Asset Mix: The asset mix of a scheme refers to the allocation of the corpus of a scheme across three broad asset categories viz., stocks, bonds, and cash. An asset mix of 60: 30: 10 mean that 60 percent of the corpus is invested in stocks, 30 percent in bonds, and 10 percent in cash.

Net Asset Value: The net asset value (NAV) is the actual value of a share / unit on any business day. It is computed as follows:

NAV = Market value of the fund’s investments + Receivables + Accrued income – Liabilities – accrued expenses / Number of shares or units outstanding.

The calculation of NAV can be illustrated with the help of a simple example, as follows:

Name of the scheme : ABC
Size of the scheme : Rs 100 crore
Face value of the share : Rs 10
Number of outstanding shares : 10 crore
Market value of the fund’s
Investments : Rs 180 crore
Receivables : Rs 1 crore
Accrued income : Rs 1 crore
Liabilities : Rs 0.5 crore
Accrued expenses : Rs 0.5 crore
NAV : (180 + 1 +1 – 0.5 – 0.5) / 10
= Rs 18.1

Market Price, Repurchase Price and Reissue Price: A closed ended scheme has to be necessarily listed on a recognized stock exchange to ensure that its participants enjoy liquidity. Generally, the market price of a closed ended scheme tends to be lower than its NAV, if the market price is lower than the NAV, the scheme is said to be selling at a discount, if it is higher, the scheme is said to be selling at a premium. In addition to listing, the mutual fund may also offer the facility of repurchase. The repurchase price is usually linked to the NAV.
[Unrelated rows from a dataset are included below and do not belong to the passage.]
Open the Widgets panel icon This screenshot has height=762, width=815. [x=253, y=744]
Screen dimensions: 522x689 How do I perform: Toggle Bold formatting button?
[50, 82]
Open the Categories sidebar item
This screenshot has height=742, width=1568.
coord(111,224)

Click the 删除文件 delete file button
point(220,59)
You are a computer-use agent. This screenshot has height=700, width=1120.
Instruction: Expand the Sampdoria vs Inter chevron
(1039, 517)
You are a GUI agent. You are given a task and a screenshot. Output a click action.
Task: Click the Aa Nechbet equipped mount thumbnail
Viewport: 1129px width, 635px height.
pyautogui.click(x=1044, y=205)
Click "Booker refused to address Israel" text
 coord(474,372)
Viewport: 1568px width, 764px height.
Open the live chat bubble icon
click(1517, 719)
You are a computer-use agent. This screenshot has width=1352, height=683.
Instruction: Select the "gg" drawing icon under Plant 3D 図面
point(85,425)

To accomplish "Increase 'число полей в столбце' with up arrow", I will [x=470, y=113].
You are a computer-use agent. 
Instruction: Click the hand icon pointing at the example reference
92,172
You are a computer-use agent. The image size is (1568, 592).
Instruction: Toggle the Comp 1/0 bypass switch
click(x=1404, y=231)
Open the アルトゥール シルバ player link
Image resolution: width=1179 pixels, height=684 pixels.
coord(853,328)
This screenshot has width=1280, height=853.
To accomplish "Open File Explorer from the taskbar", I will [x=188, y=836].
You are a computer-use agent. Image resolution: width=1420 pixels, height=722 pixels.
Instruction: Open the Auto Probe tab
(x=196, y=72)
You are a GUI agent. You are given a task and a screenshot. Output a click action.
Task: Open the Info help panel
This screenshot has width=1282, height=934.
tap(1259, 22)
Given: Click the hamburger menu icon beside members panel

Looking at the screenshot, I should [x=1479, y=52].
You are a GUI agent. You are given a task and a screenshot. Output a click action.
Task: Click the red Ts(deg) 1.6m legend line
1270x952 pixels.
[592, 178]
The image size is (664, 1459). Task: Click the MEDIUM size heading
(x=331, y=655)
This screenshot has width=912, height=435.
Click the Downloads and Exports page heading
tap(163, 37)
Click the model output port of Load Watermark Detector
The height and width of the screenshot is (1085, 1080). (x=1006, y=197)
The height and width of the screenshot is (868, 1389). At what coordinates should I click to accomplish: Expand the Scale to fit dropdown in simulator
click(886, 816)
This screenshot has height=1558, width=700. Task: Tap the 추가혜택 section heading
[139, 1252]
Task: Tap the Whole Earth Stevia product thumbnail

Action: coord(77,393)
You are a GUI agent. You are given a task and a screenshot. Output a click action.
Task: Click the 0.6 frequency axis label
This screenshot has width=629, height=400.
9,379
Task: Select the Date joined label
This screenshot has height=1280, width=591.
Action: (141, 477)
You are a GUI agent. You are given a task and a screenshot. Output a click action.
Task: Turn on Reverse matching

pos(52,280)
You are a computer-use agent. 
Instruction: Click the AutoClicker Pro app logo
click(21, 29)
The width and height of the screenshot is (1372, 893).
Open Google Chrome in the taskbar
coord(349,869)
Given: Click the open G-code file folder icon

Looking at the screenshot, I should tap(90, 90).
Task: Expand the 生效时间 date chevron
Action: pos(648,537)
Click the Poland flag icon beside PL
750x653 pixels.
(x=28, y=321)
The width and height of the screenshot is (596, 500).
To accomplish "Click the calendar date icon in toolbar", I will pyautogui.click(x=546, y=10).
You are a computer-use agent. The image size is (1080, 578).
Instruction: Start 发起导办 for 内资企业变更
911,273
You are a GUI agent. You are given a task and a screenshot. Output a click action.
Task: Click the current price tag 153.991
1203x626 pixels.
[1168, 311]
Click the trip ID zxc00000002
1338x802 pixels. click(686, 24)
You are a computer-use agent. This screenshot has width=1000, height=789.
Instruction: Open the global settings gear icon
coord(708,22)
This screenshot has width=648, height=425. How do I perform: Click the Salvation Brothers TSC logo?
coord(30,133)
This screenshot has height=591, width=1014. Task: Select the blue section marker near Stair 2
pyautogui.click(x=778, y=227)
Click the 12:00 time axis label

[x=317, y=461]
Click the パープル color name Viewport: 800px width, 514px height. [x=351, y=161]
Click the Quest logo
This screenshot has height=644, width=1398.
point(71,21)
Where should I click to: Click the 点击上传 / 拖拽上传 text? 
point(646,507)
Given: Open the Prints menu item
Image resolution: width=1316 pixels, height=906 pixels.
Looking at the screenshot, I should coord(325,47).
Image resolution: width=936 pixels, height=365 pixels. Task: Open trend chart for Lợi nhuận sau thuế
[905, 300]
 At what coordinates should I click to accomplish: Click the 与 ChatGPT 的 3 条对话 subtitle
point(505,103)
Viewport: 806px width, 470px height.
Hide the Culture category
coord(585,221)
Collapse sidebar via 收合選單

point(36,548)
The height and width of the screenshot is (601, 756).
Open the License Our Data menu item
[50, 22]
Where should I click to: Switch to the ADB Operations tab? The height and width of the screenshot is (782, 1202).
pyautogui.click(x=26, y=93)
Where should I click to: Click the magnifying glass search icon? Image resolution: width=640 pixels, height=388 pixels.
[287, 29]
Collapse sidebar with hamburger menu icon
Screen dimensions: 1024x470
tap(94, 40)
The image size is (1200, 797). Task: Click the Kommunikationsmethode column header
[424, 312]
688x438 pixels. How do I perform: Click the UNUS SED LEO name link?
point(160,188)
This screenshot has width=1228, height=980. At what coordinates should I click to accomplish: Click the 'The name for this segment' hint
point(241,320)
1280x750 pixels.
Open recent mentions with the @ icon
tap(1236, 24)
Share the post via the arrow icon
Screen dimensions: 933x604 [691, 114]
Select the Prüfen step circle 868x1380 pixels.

Unlike a closed ended scheme, an open ended scheme is not ordinarily listed to the stock exchange. Hence the mutual fund has to stand ready to repurchase and issue its units or shares on a continuing basis. The repurchase and reissue prices are, of course, closely linked to the NAV

Discount: Closed ended schemes typically sell at a discount, which may sometimes be very steep, over their NAV. Why? According to Benjamin Graham, the reason lies in the structure, not the performance of such schemes. They are perhaps not well suited for any important group of investors. The small and naïve investors are allured towards the open ended schemes as they are sold more aggressively; the large and sophisticated investors may find mutual funds, in general, not very appealing; the speculators also have little interest in the ordinary closed ended scheme as it lacks the excitement of a specific scrip.

Rate of Return: The periodic (the period may be one month, one quarter, one year or any other) rate of return on a mutual fund schemes is calculated as follows:

Rate of return for the period = NAV at the end of the period – NAV at the beginning of the period + Dividend paid during the period / NAV at the beginning of the period.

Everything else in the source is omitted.